Some 3.6 billion people are expected to play video games globally by 2025, up from 2.9 billion in 2020, according to a report from industry tracker Newzoo. The industry boomed during the first two years of the pandemic, but researchers say 2022 proved a course correction as revenue shrank. Analysts at Morgan Stanley believe the industry could rebound this year, as more big-budget games land alongside new consoles.

 

Yet, some workers feel they aren’t seeing their share of the industry’s growth.

The widening labor conflict has particular resonance in California, home to more gaming industry companies — over 600 of them — than any other state, according to the Entertainment Software Assn. trade group. A State of the Game Industry survey released in January found that a majority of game developers — 53% — are in favor of unionization. About one-fifth say they or their colleagues have actively discussed unionizing, according to the survey published by the Game Developers Conference and Game Developer, a trade publication.

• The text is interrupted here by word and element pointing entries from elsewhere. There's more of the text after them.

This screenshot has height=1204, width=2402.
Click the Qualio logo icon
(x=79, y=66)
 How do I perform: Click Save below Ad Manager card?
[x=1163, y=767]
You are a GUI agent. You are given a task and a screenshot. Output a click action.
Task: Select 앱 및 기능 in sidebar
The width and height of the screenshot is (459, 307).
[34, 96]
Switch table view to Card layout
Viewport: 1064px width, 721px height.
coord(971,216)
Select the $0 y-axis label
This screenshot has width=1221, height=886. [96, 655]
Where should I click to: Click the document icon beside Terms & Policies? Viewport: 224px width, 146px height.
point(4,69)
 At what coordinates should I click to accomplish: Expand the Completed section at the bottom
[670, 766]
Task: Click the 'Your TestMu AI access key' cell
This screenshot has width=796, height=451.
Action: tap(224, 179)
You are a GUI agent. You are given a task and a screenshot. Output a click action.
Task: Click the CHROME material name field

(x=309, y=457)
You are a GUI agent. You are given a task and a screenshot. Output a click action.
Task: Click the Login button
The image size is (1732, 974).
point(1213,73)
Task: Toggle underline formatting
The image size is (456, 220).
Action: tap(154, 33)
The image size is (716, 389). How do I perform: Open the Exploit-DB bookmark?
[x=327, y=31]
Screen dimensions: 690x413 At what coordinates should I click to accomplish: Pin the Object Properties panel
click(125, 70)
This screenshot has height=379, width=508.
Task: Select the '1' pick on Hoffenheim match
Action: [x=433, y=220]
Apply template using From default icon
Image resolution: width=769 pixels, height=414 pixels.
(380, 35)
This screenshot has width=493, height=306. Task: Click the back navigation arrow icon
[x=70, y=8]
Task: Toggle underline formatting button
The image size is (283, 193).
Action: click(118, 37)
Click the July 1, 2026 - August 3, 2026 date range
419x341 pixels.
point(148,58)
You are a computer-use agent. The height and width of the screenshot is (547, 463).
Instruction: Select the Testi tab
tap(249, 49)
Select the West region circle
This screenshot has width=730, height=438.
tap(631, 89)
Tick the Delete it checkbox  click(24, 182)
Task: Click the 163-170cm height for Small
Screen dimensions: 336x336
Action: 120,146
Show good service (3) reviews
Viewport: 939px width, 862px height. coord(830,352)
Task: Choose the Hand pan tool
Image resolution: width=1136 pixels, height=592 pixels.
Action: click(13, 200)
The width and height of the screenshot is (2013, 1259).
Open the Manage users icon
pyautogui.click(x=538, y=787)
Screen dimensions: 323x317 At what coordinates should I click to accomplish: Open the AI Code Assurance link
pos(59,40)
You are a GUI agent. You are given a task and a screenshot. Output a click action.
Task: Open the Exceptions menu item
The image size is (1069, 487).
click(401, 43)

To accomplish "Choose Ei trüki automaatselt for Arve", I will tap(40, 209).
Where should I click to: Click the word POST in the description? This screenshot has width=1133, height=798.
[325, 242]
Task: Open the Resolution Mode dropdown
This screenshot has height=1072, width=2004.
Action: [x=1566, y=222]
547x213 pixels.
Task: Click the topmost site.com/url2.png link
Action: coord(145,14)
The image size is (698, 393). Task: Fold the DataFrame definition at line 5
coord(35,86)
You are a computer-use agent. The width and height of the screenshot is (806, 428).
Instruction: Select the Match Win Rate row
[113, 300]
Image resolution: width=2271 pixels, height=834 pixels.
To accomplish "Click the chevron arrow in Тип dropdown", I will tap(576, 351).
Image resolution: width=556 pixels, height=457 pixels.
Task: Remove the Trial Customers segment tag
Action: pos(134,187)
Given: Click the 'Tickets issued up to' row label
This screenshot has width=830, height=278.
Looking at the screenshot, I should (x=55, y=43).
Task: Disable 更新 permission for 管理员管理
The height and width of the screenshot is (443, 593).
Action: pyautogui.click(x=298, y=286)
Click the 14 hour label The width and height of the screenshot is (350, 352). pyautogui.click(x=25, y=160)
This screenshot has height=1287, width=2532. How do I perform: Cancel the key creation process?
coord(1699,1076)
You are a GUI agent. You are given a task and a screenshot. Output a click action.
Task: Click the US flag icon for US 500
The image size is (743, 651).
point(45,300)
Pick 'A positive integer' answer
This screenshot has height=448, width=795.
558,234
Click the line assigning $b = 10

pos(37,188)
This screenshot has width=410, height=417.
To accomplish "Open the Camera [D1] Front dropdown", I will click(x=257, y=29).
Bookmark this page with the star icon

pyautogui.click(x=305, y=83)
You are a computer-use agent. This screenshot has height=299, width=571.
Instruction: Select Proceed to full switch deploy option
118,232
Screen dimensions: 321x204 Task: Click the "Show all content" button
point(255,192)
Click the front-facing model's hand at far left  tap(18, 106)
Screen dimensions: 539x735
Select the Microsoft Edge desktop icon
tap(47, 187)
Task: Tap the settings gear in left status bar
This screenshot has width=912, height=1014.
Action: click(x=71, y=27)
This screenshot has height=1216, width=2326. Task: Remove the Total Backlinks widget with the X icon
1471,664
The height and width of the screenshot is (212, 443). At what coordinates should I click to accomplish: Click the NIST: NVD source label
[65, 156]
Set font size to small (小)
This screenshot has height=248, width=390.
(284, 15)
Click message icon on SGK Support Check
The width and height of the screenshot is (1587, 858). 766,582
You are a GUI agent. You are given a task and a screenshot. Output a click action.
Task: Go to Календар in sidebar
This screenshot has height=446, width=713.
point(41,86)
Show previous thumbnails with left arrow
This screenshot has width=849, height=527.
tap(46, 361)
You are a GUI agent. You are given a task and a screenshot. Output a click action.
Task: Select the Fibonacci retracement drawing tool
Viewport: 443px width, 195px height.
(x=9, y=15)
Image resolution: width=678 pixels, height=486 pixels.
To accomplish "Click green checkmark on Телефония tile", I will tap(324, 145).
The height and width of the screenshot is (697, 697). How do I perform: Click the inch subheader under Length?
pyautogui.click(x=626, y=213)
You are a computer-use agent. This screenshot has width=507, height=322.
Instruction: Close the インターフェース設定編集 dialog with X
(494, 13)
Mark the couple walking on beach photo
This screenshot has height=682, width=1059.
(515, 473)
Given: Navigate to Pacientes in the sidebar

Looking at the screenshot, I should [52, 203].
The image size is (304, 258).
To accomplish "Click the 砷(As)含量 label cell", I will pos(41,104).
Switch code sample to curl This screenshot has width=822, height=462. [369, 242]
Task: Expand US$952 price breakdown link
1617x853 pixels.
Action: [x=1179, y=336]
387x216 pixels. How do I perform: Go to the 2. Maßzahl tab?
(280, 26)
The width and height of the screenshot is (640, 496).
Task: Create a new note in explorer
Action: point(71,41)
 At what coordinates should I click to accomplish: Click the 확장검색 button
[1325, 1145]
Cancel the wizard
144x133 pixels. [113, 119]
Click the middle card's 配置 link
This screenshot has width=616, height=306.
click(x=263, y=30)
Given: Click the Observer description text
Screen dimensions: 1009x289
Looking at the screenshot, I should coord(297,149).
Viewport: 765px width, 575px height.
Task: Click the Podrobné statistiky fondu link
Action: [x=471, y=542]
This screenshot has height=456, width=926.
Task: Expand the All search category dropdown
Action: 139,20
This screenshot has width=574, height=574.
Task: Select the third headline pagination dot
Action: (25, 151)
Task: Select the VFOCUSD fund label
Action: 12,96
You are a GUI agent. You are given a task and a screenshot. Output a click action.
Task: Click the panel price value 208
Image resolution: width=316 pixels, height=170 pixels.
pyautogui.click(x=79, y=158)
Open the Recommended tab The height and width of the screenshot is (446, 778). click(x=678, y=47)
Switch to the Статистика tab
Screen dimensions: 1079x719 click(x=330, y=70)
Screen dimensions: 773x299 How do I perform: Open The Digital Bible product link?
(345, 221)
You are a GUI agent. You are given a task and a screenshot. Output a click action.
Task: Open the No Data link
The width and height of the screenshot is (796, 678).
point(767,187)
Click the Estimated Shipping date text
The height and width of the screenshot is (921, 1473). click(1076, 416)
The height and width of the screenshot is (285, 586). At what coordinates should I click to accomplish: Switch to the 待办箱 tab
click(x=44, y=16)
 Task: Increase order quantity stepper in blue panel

“People are sort of waking up to the idea that they are, in fact, entitled to predictable work schedules, healthcare, fair compensation and equitable treatment,” says Joost van Dreunen, a games industry analyst and the author of “One Up: Creativity, Competition, and the Global Business of Video Games.” “That, historically, is something that hasn’t really pervaded the industry very much.”

But organizing efforts have had mixed results at video game studios both large and small.